ECLI:NL:CRVB:2014:2807
Centrale Raad van Beroep
- Eerste en enige aanleg
- Rechtspraak.nl
Afwijzing aanvraag om toekenning op grond van de Wet uitkeringen vervolgingsslachtoffers 1940-1945
In deze zaak heeft de Centrale Raad van Beroep op 21 augustus 2014 uitspraak gedaan over de afwijzing van een aanvraag van appellant op grond van de Wet uitkeringen vervolgingsslachtoffers 1940-1945 (Wuv). Appellant, geboren in 1936, had in januari 2013 een samenloop-aanvraag ingediend voor toekenningen op basis van zowel de Wuv als de Wet uitkeringen burger-oorlogsslachtoffers 1940-1945 (Wubo). Hij stelde dat hij tijdens de Japanse bezetting in kamp Malino had verbleven.

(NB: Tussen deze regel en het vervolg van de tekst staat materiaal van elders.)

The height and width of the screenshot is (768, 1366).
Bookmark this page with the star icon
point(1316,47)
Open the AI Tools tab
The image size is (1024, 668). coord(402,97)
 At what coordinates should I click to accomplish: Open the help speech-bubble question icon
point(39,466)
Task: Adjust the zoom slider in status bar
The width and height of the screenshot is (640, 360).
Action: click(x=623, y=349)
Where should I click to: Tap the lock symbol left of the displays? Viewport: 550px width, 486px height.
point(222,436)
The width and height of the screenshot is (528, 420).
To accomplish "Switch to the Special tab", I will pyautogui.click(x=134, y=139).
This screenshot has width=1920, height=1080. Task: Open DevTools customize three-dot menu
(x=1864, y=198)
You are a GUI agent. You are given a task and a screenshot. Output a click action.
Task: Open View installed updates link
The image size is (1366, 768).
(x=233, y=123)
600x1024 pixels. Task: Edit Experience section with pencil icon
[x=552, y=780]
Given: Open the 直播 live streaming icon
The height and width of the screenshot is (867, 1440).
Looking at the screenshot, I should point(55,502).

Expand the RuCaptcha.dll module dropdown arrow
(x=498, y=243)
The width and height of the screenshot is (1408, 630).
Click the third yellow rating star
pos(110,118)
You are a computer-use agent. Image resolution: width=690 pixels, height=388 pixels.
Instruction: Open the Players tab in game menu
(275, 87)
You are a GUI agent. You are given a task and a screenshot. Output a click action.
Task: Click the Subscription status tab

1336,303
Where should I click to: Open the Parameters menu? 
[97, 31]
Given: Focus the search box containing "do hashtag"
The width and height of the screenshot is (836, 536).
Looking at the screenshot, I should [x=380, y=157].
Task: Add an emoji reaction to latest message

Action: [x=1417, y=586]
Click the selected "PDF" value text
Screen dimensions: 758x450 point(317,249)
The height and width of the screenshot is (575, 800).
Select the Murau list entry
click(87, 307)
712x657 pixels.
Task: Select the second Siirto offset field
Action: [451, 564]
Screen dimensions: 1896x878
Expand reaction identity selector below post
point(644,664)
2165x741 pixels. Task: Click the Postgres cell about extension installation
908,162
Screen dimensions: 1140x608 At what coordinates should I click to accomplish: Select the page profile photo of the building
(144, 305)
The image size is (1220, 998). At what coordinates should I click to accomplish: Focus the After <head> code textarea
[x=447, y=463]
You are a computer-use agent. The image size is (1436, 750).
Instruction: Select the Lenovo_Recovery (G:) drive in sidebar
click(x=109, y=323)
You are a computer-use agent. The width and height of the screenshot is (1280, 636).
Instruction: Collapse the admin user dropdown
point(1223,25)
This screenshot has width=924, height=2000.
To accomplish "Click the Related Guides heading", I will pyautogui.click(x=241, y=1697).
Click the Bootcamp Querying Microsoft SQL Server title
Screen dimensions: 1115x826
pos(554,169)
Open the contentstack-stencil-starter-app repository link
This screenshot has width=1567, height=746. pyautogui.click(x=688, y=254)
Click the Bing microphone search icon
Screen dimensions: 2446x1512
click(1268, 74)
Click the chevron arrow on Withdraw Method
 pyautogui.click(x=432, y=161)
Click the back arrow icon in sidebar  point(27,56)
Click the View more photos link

De Raad heeft vastgesteld dat de aanvraag op 22 mei 2013 was afgewezen, omdat niet kon worden aangetoond dat appellant vervolging in de zin van de Wuv had ondergaan. De Raad oordeelde dat de oorlogsomstandigheden van appellant niet uitzonderlijk genoeg waren om hem gelijk te stellen met de vervolgden. De aanvraag in het kader van de Wubo werd eveneens afgewezen, maar daartegen had appellant geen bezwaar gemaakt.
De Raad heeft in zijn overwegingen uiteengezet dat onder vervolging volgens artikel 2 van de Wuv wordt verstaan: handelingen of maatregelen van de vijandelijke bezettende macht die leidden tot vrijheidsberoving. De Raad concludeerde dat er geen bevestiging kon worden verkregen dat appellant daadwerkelijk vrijheidsberoving had ondergaan, aangezien kamp Malino op het moment van zijn verblijf daar niet als interneringskamp was erkend. Bovendien waren er geen bijzondere omstandigheden die appellant met de vervolgden konden gelijkstellen.
De Raad verklaarde het beroep ongegrond en oordeelde dat er geen aanleiding was voor een veroordeling in de proceskosten. De uitspraak werd gedaan door A. Beuker-Tilstra, in tegenwoordigheid van griffier E. Heemsbergen, en werd openbaar uitgesproken op 21 augustus 2014.